I read Rushdie’s arguments with much interest and little agreement, as Arthur M Schlesinger Jr used to say. He is fencing with a poorly stuffed straw man. For one thing, there have been autobiographical novels — “David Copperfield” is one — since the form was invented.

And if there has been a boomlet in autofiction, it is surely in part an attempt by writers to claw back breathing space from the culture-strangling juggernauts that are Marvel movies and JK Rowling’s Harry Potter universe and George RR Martin’s “Game of Thrones.” Fantasy has quite won over America, in nearly every sphere.

What’s more, contra Rushdie, we’re in a fat period for deep and sustained invention in literary fiction. Two examples: Among the most revered and popular novels of the past decade are Colson Whitehead’s “The Underground Railroad” and George Saunders’ “Lincoln in the Bardo.”

In the first, the metaphorical underground railroad becomes an actual underground railroad. The second is a garrulous ghost story, reality as seen through the eyes of people stuck in an intermediate state between death and rebirth. No lukewarm autobiography here.

Much of the rest in “Languages of Truth” is limper and less interesting. The book contains several sleepwalking commencement speeches (“new beginnings, no matter how exciting, also involve loss”), semi-obligatory memorial lectures (“to achieve your dream you leave your safe place”) and the introductions to books and speeches delivered on behalf of PEN America, of which he was president from 2004 to 2006.

You no longer quite feel that Salman Rushdie is writing these things, but that “Salman Rushdie” is, in a way that reminds one of John Updike’s observation that “celebrity is a mask that eats into the face.”

Rushdie sneaks more humanity into his remembrances of deceased friends, including Harold Pinter, Carrie Fisher and Christopher Hitchens. There’s a fond piece about changing from a Christmas refusenik into a borderline Christmas fundamentalist.

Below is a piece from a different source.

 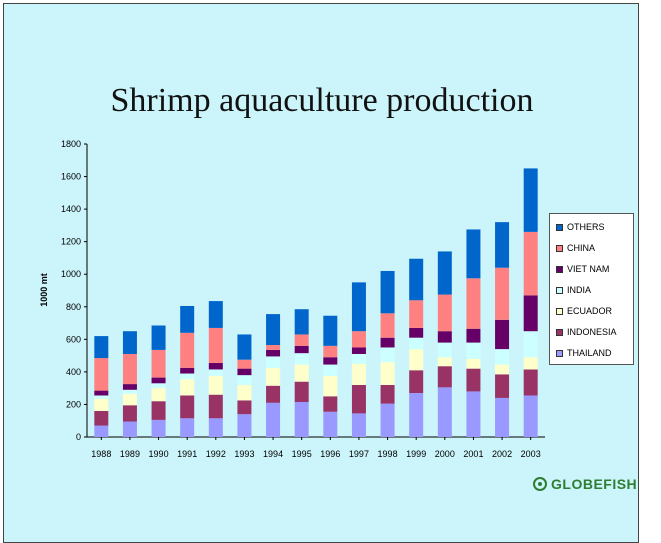 I want to click on bar-segment-ecuador-2003, so click(x=530, y=364).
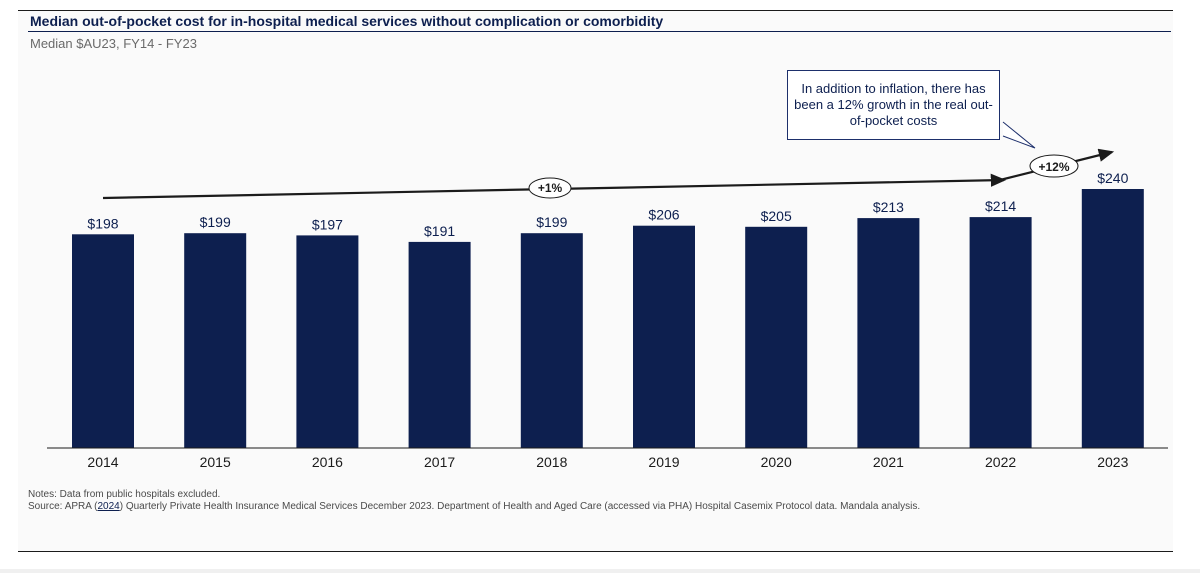  Describe the element at coordinates (1000, 206) in the screenshot. I see `data-label-2022: $214` at that location.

There is also an alert essay about the pandemic. Rushdie, who has asthma, came down with a frightening case of COVID early on. People later joked to him that, having survived a fatwa, lockdown should be a breeze. He didn’t find this funny at all.

It’s interesting to compare “Languages of Truth” with another book of Rushdie’s nonfiction, “Imaginary Homelands,” published in 1991. It’s a mighty book — one of his three or four best, in my view — a lover’s quarrel with the world of politics and novels and film.

Back then Rushdie wrote nonfiction for editors, not for foundations and colleges. He was not a major critic but a strong one, and he wrote exactingly, and not always positively, about writers including John le Carré, Grace Paley and Julian Barnes.

He stopped writing reviews almost entirely, he wrote in “Joseph Anton,” his 2012 memoir, because “If you loved a book, the author thought your praise no more than his rightful due, and if you didn’t like it, you made enemies.” He added: “It’s a mug’s game.”

He may be right. But the irritable Rushdie felt like the real one, or at least the wide-awake one. If his arguments about the state of fiction in “Languages of Truth” don’t convince, at least they’re genuine signs of life.